In June 1959, Robert Pamperin was diving for sea snails off La Jolla Cove in California when his companion, Gerald Lehrer, heard him scream for help. Turning, Lehrer saw his friend upright and unnaturally high in the water with his mask missing. As he swam closer, Lehrer watched Pamperin slowly disappearing into the crimson waves and, diving beneath the surface, he saw his friend being dragged to the sea bed in the jaws of a 22 foot shark. Searching the water for his remains, the US Coast Guard found only a single swim fin.
Pacific Coast attacks
Four shark attacks occurred over a 15-day period off the Pacific Coast of the United States in 1984 - beginning with the gruesome death of a 28-year-old abalone diver. Omar Conger was resting vertically in the water and looking out to sea when his companion, Chris Rehm, saw a great white shark rear up out of the water behind him. "It grabbed him from behind, and while shaking him violently, pulled him under the water," Rehm later told researchers. The shark then resurfaced and released Conger, swimming straight at his companion. Rehm pulled his friend onto their dive mat and swam ashore, but Conger bled to death in the water.
Swimming near Lover's Point off the Californian coast in 1952, 17-year-old Barry Wilson was seen by witnesses to jerk suddenly from side to side. The young tuba player then screamed before witnesses saw a shark rearing out of the water to attack him from the front and drag him under. Wilson resurfaced seconds later, screaming and flailing his arms in a pool of blood.

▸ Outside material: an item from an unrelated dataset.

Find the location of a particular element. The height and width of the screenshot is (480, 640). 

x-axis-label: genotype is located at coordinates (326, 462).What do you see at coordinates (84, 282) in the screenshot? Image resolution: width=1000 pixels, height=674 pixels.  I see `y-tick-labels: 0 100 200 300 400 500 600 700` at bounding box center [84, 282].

Five fellow swimmers fought for 30 minutes to drag him back to the beach through the rough surf, but he bled to death before they reached the shore.
A 10-foot white pointer ripped off Terrence Manuel's right leg in 1974 as he struggled to scramble into a boat driven by his friend, John Talbot. The 26-year-old had been diving for sea snails in 30 feet of water when he suddenly burst through the surface and shouted "shark!" Talbot rushed to save his friend but was unable to prevent the attack and was instead forced to watch as Manuel bled to death in the water.

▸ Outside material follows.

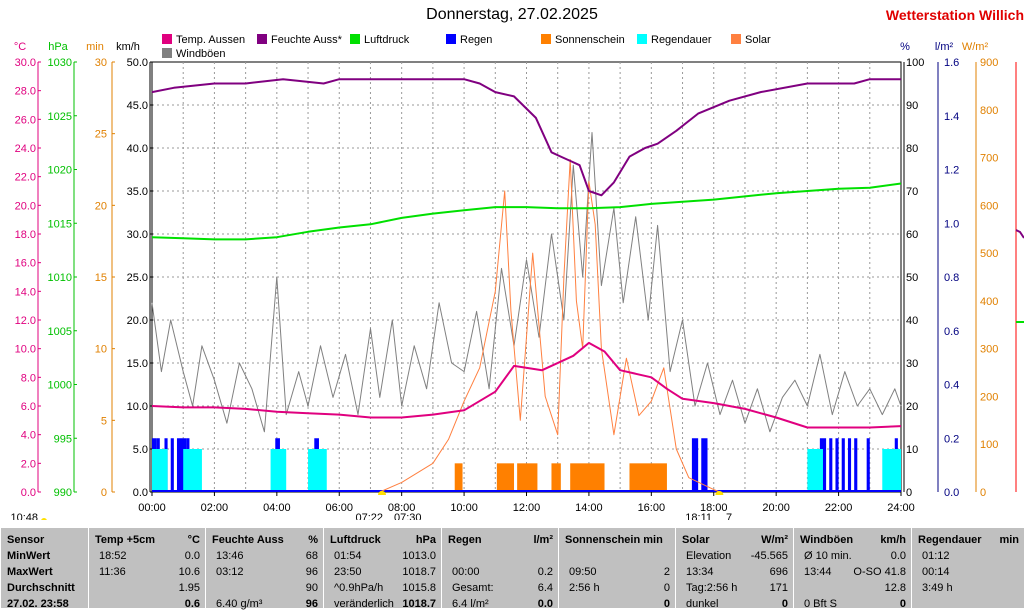 The height and width of the screenshot is (610, 1024). I want to click on tick-label-solar: 400, so click(989, 302).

Cliff Zimmerman was diving for abalone with his friend Randall Fry off the coast of California in 2004 when disaster struck. Zimmerman reported that he turned from Fry for a millisecond before hearing a "whooshing sound" and feeling the water move "as if a boat went by". He spun around to see Fry gone and a shark fin surfacing momentarily before the surrounding water turned red. Zimmerman swam for his life; his companion's severed head and body were found separately the following day.
Rodney Fox, then 13, was defending his Australian spear-fishing title in 1953 when a great white shark grabbed him round the middle and dragged him through the water upside down. The predator released him as he gouged its eyes, but soon returned and attacked again. Fox jammed his arm down the beast's throat and pulled it free again, ripping the flesh from his arm. The shark released him and then returned a third time, dragging Fox along the Ocean floor.
After nearly drowning, the teenager was released and pulled aboard a nearby boat with his ribcage, lungs and upper stomach exposed. Miraculously, his main arteries remained intact and he survived after four hours of surgery and 360 stitches.
The first recorded victim of a shark attack, British merchant sailor Brook Watson was swimming in the harbour of Havana in 1749 when a shark attacked him once and then came back for more. The 14-year-old's crewmates saw the attack and dragged him from the bloody water, saving his life. Despite losing a foot to the shark and later having his leg amputated, Watson went on to serve for nine years as a Member of Parliament before becoming the Lord Mayor of London.